Students from All Saints Catholic School decorate the Tree of Hope at the Roswell Museum and Art Center, Tuesday afternoon. (Mark Wilson Photo)
Year after year, decade after decade, the Tree of Hope has encouraged children in Roswell to believe a cure for cancer can be found in their lifetimes.
This year’s tree was decorated by students of All Saints Catholic School at Roswell Museum and Arts Center Tuesday and will remain on display at the museum until Jan. 2.
Roswell resident Pamela Rambin, who has overseen the display since 1995, opened the tree decorating ceremony by encouraging the students to learn about cancer and support victims of the disease’s many manifestations.
[auth] “By the time you all get big like us, there will be a cure out there, we’re hoping,” she said.
Rambin worked for the American Cancer Society as a field representative in Southeastern New Mexico for more than 10 years.

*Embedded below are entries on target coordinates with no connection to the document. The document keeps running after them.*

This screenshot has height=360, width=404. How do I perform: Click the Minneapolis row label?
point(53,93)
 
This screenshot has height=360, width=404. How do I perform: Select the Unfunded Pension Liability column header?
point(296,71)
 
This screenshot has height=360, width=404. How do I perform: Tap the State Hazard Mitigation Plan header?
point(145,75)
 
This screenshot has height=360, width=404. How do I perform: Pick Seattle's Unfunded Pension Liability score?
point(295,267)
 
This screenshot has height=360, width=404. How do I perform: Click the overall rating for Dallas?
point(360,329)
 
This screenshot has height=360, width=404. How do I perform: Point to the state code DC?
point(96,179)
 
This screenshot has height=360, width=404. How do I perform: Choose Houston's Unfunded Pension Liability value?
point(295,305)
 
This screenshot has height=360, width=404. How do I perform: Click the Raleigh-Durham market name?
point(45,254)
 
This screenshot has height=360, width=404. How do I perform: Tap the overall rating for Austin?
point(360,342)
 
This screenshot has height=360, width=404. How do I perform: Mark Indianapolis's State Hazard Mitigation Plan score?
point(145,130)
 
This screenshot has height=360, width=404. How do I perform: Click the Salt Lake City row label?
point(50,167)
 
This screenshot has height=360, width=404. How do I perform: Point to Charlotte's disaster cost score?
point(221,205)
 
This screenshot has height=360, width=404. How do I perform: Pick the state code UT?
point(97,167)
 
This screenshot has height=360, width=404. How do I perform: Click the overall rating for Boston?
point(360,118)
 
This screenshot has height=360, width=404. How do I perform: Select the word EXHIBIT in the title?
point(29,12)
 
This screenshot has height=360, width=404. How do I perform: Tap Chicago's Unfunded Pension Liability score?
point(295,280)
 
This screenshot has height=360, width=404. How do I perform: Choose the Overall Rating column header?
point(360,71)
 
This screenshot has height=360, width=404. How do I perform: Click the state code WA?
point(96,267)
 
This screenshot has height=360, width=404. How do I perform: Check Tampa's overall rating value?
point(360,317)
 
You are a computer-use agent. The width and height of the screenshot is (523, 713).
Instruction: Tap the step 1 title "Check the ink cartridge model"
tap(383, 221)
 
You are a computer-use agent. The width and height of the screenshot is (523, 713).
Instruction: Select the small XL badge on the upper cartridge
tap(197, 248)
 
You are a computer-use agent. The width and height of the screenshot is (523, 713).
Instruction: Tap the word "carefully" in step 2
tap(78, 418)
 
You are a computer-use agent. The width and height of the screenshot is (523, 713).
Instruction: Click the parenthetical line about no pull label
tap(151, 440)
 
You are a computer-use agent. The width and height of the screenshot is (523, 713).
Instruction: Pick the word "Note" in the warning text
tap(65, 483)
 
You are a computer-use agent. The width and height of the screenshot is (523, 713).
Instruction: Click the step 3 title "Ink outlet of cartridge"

She said she has lost two friends and two family members to cancer and that her experience with the illness adds a personal element to the event.
Students decorating the tree also said they knew people who had been affected by the disease.
All Saints eighth-grader Doralynn Trujillo, 13, said the mother of one of her friends has cancer.
“I’m just supporting her because it’s hard for her because she doesn’t know what’s going to happen to her mom,” Trujillo said.
All Saints students became involved in making ornaments for the tree in 2008. Bertha Reyes, who teaches kindergarten at the school, said the activity is meant to teach students compassion.
“We encourage hope through prayer and meditation and this is a very dear project that the students enjoy doing along with teachers,” she said.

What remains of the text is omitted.